Over the last week, I’ve had a couple of long, meandering conversations with professors as they’ve returned for the Spring. One was completely spontaneous, and the other was a focused discussion that quickly and thoroughly overran its purpose. They were the kinds of discussions that can only happen before the crush of classes gets fully under way -- deadlines aren’t looming yet, students aren’t hunting them yet, and everybody is still relatively well-rested. It’s a brief window.
In the moment, they both pretty much felt like goofing off. And I won’t deny that some of the discussion was basically shooting the breeze.
But they both helped me understand some issues that a more purposeful inquiry wouldn’t have.
I won’t violate any confidences by spelling out the issues, so I’ll give a parallel. For many, many years, I used to wonder why the Catholic church insists on teaching rules that it knows perfectly well don’t work, like the bans on contraception and homosexuality. Like the Unitarian liberal that I basically am, I could rattle off the perverse consequences of those prohibitions, and have wondered with frustration why the church continued to stick to its guns even in the face of mountains of evidence.
Then, a few years ago, someone explained to me that failure is the point. Failure brings guilt, which requires forgiveness and inspires a need for validation. (“Don’t make the same mistakes I made...”) The impossibility of actually following the rules was a feature, not a bug. In that light, my uses of mountains of evidence were either beside the point or actually counterproductive.
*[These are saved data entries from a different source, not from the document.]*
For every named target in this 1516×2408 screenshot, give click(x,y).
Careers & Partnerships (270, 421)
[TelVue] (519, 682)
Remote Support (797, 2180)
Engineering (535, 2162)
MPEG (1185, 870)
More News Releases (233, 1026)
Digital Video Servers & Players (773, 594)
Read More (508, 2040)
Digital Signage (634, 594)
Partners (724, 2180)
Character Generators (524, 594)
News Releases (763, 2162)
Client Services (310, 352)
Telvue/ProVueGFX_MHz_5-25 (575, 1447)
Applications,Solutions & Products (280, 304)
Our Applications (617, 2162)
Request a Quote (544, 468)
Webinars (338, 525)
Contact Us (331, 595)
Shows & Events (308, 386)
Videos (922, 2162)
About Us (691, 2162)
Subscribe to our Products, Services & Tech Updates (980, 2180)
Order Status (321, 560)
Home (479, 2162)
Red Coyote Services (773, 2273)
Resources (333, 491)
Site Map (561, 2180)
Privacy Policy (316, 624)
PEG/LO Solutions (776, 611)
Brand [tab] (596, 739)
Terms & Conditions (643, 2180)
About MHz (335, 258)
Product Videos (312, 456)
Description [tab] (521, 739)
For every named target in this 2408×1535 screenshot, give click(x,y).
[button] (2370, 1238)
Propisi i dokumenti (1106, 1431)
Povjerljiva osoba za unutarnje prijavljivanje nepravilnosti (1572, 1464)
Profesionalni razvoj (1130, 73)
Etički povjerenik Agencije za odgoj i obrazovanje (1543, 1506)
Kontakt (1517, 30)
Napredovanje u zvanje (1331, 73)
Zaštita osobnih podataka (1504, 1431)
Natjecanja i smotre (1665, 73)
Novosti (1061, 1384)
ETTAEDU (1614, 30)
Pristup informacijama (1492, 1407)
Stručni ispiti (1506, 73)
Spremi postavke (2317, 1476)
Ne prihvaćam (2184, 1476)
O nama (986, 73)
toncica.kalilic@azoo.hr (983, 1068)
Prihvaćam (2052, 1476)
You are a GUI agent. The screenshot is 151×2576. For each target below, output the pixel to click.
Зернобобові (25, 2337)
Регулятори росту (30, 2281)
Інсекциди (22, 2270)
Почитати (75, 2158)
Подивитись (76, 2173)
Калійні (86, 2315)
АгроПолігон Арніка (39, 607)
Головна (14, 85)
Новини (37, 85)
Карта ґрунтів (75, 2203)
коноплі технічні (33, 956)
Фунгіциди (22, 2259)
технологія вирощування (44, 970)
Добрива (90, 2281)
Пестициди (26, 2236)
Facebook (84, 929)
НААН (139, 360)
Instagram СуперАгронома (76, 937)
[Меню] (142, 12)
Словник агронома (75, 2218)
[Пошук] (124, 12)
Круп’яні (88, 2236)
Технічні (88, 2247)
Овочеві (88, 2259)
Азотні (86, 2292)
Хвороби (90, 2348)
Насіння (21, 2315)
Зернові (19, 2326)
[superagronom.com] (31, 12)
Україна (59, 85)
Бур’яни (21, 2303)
In both of the recent discussions, I came to understand that some issues on campus that struck me as obvious were only obvious if you took them literally. If you instead took them as “statements” indicative of “identity,” then suddenly my well-reasoned and empirically accurate objections didn’t quite stick. They weren’t “wrong,” any more than the evidence-based objections to banning birth control were “wrong,” but they answered a different question.
Getting to that realization, though, had to happen indirectly. People don’t always have fully developed explanations for why they think the things they do; sometimes you can only get at it indirectly and even accidentally.
That kind of planning for accidents -- making yourself accident-prone -- is hard to reduce to a schedule or a cost-benefit analysis. Some conversations lead nowhere, and it’s certainly possible to veer off into rants, hobbyhorses, or Grand Unified Theories of Everything. In practice, it’s often a fine line between “productive wandering” and “goofing off.” These useful moments came surrounded by moments discussing Tim Tebow, the ethics of the honey badger (“Honey badger don’t care! He takes what he wants!”), and what it must be like to work in the HR department on the Death Star.
Yes, I’m a little nerdy.
Moments like these strike me as both necessary and difficult to encourage. They happen when people have time, but are still physically around. They require a level of personal comfort, and a willingness to put in a chunk of time without any specific agenda or hope of payoff. They require enough slack in the system for people to be human.
As budgets tighten and accountability measures proliferate, I hope we’re able to keep enough slack in the system to allow smart people to have actual conversations without “action items” or “strategic goals” or “measurable outcomes.” Sometimes, the most productive moments happen in the gaps, by accident, precisely because nobody’s trying.